Posted to dev@phoenix.apache.org by navis <gi...@git.apache.org> on 2015/10/22 04:38:17 UTC

[GitHub] phoenix pull request: PHOENIX-2288 Phoenix-Spark: PDecimal precisi...

GitHub user navis opened a pull request:

    https://github.com/apache/phoenix/pull/124

    PHOENIX-2288 Phoenix-Spark: PDecimal precision and scale aren't carried through to Spark DataFrame

    from jira description
    
    >When loading a Spark dataframe from a Phoenix table with a 'DECIMAL' type, the underlying precision and scale aren't carried forward to Spark.
    
    >The Spark catalyst schema converter should load these from the underlying column. These appear to be exposed in the ResultSetMetaData, but if there was a way to expose these somehow through ColumnInfo, it would be cleaner.
    
    >I'm not sure if Pig has the same issues or not, but I suspect it may.
    
    
    It seemed enough just for current usage in spark-interagation. But in long term, PDataType should contain meta information like maxLength or precision, etc.
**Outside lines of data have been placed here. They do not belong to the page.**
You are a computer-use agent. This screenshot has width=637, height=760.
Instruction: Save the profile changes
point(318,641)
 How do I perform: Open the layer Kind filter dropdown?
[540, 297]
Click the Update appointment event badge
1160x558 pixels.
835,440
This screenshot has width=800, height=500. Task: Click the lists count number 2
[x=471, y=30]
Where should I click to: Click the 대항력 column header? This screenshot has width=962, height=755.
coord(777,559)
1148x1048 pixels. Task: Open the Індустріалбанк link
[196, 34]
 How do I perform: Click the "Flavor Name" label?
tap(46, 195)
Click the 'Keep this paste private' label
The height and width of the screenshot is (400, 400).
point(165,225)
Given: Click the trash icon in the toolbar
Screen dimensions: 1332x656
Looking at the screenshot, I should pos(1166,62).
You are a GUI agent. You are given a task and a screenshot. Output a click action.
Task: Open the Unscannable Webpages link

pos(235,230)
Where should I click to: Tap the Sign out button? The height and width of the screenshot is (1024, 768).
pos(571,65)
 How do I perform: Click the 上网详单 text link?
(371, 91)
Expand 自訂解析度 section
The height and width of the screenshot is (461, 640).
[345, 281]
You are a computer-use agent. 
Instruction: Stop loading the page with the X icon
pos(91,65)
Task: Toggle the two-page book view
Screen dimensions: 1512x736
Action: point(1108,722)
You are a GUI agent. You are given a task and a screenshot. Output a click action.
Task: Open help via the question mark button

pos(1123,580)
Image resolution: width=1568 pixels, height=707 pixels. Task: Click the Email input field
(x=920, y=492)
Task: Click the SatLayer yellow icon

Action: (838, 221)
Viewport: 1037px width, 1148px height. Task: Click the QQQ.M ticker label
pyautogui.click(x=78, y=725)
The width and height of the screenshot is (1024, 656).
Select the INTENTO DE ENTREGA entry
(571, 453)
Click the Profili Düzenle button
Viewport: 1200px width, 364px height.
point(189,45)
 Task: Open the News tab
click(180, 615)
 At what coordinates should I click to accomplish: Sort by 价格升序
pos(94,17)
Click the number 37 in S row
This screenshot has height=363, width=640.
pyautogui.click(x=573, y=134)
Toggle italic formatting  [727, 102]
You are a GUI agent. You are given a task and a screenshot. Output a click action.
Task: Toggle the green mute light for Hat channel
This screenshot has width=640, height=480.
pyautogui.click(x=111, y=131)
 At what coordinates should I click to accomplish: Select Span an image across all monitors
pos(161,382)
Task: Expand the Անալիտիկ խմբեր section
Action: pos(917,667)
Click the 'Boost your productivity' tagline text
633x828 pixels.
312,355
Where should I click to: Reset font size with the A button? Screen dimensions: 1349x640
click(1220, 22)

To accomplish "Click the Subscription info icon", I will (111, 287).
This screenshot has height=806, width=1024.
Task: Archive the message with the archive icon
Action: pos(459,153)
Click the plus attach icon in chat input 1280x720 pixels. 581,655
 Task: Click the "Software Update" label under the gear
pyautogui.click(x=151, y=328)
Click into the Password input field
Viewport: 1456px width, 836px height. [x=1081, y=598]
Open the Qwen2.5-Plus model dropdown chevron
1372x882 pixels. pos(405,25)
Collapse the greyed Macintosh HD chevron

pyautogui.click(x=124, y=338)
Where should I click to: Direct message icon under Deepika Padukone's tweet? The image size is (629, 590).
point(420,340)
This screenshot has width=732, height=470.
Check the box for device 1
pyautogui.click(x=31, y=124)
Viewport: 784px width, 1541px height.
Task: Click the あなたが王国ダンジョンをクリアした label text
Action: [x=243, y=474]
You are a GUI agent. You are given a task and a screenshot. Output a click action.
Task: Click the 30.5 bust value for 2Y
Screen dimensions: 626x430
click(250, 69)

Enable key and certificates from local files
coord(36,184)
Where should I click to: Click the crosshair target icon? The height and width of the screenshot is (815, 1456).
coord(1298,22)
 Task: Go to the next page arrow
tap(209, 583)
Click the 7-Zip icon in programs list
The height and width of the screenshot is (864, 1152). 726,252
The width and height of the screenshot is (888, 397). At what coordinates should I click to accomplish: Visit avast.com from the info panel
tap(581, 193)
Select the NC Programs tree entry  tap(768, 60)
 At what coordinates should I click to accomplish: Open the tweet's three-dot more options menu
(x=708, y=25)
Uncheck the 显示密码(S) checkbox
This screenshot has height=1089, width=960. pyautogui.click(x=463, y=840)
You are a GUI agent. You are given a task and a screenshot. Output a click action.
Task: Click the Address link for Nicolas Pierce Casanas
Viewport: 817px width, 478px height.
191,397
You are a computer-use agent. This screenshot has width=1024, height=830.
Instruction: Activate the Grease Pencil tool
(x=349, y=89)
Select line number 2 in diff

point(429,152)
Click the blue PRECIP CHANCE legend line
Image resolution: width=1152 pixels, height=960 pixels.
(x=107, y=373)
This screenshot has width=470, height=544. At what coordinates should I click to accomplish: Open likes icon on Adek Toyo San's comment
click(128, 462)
You can merge this pull request into a Git repository by running:

    $ git pull https://github.com/navis/phoenix PHOENIX-2288

Alternatively you can review and apply these changes as the patch at:

    https://github.com/apache/phoenix/pull/124.patch

To close this pull request, make a commit to your master/trunk branch
with (at least) the following in the commit message:

    This closes #124
    
----
commit 25fa16bcef4e4fcbc9fcf07d935839ed563a9b52
Author: navis.ryu <na...@apache.org>
Date:   2015-10-22T02:32:30Z

    PHOENIX-2288 Phoenix-Spark: PDecimal precision and scale aren't carried through to Spark DataFrame

----


---
If your project is set up for it, you can reply to this email and have your
reply appear on GitHub as well. If your project does not have this feature
enabled and wishes so, or if the feature is enabled but not working, please
contact infrastructure at infrastructure@apache.org or file a JIRA ticket
with INFRA.
---

[GitHub] phoenix pull request: PHOENIX-2288 Phoenix-Spark: PDecimal precisi...

Posted by navis <gi...@git.apache.org>.
Github user navis commented on a diff in the pull request:

    https://github.com/apache/phoenix/pull/124#discussion_r42825749
  
    --- Diff: phoenix-core/src/main/java/org/apache/phoenix/util/PhoenixRuntime.java ---
    @@ -459,19 +459,30 @@ public static ColumnInfo getColumnInfo(PTable table, String columnName) throws S
             return getColumnInfo(pColumn);
         }
     
    -   /**
    +    /**
          * Constructs a column info for the supplied pColumn
          * @param pColumn
          * @return columnInfo
          * @throws SQLException if the parameter is null.
          */
         public static ColumnInfo getColumnInfo(PColumn pColumn) throws SQLException {
    -        if (pColumn==null) {
    +        if (pColumn == null) {
                 throw new SQLException("pColumn must not be null.");
             }
             int sqlType = pColumn.getDataType().getSqlType();
    -        ColumnInfo columnInfo = new ColumnInfo(pColumn.toString(),sqlType);
    -        return columnInfo;
    +        if (pColumn.getMaxLength() == null) {
    +            return new ColumnInfo(pColumn.toString(), sqlType);
    +        }
    +        if (sqlType == Types.CHAR || sqlType == Types.VARCHAR) {
    --- End diff --
    
    @JamesRTaylor How about to move the logic above into PColumn? Then we can access full information in it.


---
If your project is set up for it, you can reply to this email and have your
reply appear on GitHub as well. If your project does not have this feature
enabled and wishes so, or if the feature is enabled but not working, please
contact infrastructure at infrastructure@apache.org or file a JIRA ticket
with INFRA.
---

[GitHub] phoenix pull request: PHOENIX-2288 Phoenix-Spark: PDecimal precisi...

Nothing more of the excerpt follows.